The whole purpose of the Law was to teach our need for salvation. It was never intended to save us. The ultimate reason that we are justified is Christ, ‘who was delivered up for our trespasses and raised for our justification’ (Romans 4:25).
So if we are not justified by our own efforts, do we need to even try? The principle of justification by faith affirms that acts of love and good works necessarily follow from our faith, as the fruit of our faith. As Paul says, ‘In Christ Jesus neither circumcision nor uncircumcision counts for anything, but only faith working through love’ (Galatians 5:6). And James explains how the principle worked in the life of Abraham: ‘You see that faith was active along with his works, and faith was completed by his works; and the Scripture was fulfilled that says, “Abraham believed God, and it was counted to him as righteousness”—and he was called a friend of God. You see that a person is justified by works and not by faith alone’ (James 2:22–24).
Genuine and active faith must result in good works.
There were those in Paul’s day who were saying that in order to be saved all believers must become Jews. Paul counters this belief: ‘Is God the God of Jews only? Is he not the God of Gentiles also? Yes, of Gentiles also, since God is one—who will justify the circumcised by faith and the uncircumcised through faith’ (vs. 29–30). Justification before God by faith results in the creation of a family of faith that includes all believers, both Jewish and Gentile.

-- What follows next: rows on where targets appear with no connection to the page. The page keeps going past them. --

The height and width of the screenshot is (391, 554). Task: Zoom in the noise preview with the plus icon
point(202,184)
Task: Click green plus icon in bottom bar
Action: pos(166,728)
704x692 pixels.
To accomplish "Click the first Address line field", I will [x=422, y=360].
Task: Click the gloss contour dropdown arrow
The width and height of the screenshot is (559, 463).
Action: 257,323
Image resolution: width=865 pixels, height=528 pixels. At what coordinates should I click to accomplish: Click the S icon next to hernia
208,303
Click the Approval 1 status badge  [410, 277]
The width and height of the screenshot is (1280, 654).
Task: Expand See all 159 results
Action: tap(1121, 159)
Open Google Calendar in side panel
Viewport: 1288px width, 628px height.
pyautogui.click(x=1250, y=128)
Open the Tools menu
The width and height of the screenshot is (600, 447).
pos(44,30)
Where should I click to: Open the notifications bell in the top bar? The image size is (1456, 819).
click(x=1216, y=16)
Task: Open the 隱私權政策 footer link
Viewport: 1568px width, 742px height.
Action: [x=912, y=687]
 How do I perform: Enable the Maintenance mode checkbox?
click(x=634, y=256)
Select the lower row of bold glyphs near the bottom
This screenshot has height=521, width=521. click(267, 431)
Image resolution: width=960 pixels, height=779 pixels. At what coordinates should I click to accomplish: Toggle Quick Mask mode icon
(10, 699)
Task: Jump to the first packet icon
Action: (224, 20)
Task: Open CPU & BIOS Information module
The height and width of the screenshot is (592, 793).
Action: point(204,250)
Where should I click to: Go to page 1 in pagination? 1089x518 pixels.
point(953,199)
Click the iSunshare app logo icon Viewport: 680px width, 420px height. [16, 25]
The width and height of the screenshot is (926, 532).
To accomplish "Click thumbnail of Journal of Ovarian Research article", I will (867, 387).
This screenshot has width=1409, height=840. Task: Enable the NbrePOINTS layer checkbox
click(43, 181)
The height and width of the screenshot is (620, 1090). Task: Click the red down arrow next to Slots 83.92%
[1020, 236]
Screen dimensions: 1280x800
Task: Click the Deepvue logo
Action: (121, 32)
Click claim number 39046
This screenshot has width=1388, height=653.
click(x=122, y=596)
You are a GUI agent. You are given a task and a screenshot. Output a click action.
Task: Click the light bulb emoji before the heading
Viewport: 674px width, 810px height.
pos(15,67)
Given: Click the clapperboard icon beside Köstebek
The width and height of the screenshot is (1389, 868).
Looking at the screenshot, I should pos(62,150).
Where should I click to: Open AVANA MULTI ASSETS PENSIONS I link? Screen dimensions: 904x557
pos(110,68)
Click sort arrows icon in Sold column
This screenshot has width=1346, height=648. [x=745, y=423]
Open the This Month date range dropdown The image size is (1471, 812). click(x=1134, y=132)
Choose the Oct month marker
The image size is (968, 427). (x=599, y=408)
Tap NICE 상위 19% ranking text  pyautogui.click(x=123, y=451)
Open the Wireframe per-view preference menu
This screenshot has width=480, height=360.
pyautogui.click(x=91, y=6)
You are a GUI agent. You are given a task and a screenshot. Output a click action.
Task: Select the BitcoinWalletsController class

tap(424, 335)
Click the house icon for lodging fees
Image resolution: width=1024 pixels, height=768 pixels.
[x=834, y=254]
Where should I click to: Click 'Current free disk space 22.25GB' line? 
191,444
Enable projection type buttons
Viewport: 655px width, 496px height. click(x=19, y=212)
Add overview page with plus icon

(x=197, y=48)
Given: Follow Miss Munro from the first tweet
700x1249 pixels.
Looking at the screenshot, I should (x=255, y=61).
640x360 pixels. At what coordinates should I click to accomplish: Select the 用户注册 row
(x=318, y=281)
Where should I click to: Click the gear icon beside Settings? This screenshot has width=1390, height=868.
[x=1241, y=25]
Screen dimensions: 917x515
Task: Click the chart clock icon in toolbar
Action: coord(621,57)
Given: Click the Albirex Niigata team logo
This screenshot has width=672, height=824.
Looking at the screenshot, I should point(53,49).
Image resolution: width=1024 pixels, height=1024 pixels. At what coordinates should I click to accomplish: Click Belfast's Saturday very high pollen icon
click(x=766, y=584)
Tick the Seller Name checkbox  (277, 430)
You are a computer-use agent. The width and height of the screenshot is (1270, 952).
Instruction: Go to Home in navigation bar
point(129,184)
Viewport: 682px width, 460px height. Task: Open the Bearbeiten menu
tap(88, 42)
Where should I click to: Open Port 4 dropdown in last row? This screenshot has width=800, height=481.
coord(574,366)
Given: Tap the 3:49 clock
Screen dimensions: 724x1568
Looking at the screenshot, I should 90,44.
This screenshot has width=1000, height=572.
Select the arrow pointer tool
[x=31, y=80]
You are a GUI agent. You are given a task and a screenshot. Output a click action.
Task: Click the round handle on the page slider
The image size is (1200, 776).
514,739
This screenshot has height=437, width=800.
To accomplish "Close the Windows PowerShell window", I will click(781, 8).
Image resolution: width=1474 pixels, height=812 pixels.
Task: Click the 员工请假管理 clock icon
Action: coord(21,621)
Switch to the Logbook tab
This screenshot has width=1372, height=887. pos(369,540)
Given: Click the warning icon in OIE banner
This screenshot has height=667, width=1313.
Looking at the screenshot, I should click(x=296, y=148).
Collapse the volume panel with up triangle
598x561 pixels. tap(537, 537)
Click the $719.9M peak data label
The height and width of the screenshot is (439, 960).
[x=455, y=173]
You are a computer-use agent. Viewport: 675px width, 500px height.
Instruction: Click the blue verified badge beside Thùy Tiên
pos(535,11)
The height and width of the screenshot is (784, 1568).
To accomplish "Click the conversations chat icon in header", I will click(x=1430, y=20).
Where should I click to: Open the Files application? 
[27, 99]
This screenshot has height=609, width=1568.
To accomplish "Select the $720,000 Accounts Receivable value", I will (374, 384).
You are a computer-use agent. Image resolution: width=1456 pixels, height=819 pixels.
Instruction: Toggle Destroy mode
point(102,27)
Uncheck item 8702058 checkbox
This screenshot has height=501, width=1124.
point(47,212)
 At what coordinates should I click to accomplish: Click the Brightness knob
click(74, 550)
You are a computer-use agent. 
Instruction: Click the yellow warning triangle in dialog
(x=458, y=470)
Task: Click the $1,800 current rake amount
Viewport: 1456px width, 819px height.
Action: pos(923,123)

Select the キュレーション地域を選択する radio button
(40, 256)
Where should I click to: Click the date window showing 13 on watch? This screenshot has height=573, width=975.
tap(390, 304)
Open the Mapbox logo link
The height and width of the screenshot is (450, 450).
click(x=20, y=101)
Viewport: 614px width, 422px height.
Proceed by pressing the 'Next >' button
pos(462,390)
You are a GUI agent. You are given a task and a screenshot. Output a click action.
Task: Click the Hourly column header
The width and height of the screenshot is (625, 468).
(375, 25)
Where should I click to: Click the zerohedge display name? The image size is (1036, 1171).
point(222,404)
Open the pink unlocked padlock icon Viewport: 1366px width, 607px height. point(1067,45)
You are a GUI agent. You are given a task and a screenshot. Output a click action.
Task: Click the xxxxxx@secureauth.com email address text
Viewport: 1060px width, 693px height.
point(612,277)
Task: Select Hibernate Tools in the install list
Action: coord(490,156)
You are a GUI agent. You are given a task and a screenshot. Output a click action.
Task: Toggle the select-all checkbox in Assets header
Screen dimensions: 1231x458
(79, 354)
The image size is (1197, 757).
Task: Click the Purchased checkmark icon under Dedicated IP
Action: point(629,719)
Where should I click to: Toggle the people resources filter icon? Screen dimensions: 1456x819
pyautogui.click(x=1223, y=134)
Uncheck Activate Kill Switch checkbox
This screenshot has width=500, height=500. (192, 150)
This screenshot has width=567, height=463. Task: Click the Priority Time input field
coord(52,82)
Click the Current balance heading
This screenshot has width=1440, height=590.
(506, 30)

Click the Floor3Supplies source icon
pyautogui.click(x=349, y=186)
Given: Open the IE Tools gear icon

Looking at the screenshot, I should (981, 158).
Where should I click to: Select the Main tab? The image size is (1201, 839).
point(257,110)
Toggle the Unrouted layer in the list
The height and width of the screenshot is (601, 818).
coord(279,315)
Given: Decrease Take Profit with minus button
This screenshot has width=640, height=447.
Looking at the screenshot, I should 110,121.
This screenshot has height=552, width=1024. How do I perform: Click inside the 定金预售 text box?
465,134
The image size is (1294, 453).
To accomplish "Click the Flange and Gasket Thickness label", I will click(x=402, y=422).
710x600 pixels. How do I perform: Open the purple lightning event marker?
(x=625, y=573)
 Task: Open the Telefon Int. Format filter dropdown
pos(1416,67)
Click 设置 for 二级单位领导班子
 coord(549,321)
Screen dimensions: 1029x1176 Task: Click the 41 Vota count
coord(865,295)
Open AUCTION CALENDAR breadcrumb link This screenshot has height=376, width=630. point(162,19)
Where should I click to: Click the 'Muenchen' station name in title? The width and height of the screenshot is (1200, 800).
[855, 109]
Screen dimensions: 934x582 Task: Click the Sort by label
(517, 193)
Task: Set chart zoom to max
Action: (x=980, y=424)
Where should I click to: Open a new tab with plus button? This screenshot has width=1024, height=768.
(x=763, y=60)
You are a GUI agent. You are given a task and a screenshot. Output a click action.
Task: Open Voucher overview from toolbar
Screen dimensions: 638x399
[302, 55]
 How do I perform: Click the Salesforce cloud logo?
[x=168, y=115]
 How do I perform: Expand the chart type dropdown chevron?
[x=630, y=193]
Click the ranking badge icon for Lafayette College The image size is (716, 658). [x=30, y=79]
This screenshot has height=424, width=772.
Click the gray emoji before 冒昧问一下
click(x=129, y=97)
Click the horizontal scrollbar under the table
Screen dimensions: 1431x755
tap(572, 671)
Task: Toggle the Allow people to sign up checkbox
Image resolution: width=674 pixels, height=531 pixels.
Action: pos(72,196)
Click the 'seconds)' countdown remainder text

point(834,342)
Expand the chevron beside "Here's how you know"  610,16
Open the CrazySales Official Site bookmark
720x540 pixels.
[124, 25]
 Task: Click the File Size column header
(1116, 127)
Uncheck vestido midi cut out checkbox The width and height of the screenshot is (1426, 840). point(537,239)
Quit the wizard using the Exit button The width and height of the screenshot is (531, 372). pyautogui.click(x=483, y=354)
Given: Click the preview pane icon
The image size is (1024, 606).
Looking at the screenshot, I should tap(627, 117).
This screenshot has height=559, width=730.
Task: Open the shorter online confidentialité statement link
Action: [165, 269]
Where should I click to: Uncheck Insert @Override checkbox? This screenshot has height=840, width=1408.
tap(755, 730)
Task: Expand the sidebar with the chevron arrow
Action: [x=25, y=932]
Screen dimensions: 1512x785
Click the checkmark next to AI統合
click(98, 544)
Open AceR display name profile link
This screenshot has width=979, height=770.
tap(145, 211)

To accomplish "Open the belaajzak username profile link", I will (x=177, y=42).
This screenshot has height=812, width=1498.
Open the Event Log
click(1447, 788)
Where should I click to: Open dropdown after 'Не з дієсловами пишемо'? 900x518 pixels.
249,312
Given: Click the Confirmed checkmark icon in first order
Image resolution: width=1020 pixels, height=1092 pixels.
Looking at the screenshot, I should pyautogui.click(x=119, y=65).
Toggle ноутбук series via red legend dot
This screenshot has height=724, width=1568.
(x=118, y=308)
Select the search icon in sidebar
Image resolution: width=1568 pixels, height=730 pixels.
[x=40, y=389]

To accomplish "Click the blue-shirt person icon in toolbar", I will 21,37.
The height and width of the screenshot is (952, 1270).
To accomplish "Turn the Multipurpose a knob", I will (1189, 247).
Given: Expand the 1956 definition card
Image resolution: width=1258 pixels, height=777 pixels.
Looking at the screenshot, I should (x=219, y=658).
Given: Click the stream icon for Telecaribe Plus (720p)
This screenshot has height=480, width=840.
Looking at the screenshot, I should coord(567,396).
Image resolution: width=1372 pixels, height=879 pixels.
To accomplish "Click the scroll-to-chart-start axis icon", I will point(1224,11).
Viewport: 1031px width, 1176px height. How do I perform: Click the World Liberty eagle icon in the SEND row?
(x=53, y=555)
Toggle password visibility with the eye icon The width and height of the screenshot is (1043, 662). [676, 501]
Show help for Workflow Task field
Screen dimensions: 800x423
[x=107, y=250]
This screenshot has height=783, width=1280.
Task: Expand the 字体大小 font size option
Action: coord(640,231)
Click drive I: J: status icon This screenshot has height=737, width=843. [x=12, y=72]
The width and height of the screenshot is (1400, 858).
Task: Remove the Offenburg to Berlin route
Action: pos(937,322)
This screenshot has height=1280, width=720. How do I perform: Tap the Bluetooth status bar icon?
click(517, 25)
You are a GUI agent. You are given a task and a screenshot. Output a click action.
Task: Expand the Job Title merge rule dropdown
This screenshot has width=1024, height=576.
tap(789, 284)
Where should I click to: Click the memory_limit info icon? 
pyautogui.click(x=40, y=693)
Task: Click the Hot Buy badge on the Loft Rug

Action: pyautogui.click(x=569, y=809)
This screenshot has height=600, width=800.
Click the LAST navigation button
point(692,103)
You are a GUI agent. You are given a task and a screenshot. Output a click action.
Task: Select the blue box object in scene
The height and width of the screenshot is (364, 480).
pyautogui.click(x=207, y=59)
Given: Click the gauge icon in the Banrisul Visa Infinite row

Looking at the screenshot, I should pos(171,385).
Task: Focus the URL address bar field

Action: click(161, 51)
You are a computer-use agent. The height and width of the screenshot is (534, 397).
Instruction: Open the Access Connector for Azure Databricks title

Justification by faith brings glory to God. Paul says this of Abraham’s faith: ‘No distrust made him waver concerning the promise of God, but he grew strong in his faith as he gave glory to God, fully convinced that God was able to do what he had promised’ (Romans 4:20–21). So when we, like Abraham, acknowledge the promises of God are true and trust that God will keep them, we give Him particular glory through Jesus Christ.
Ultimately, we see that this great principle of justification by faith does not draw attention to ourselves and our faith, but rather to Christ and God’s great work of redemption through him. ‘To him be glory for ever. Amen’ (Romans 11:36).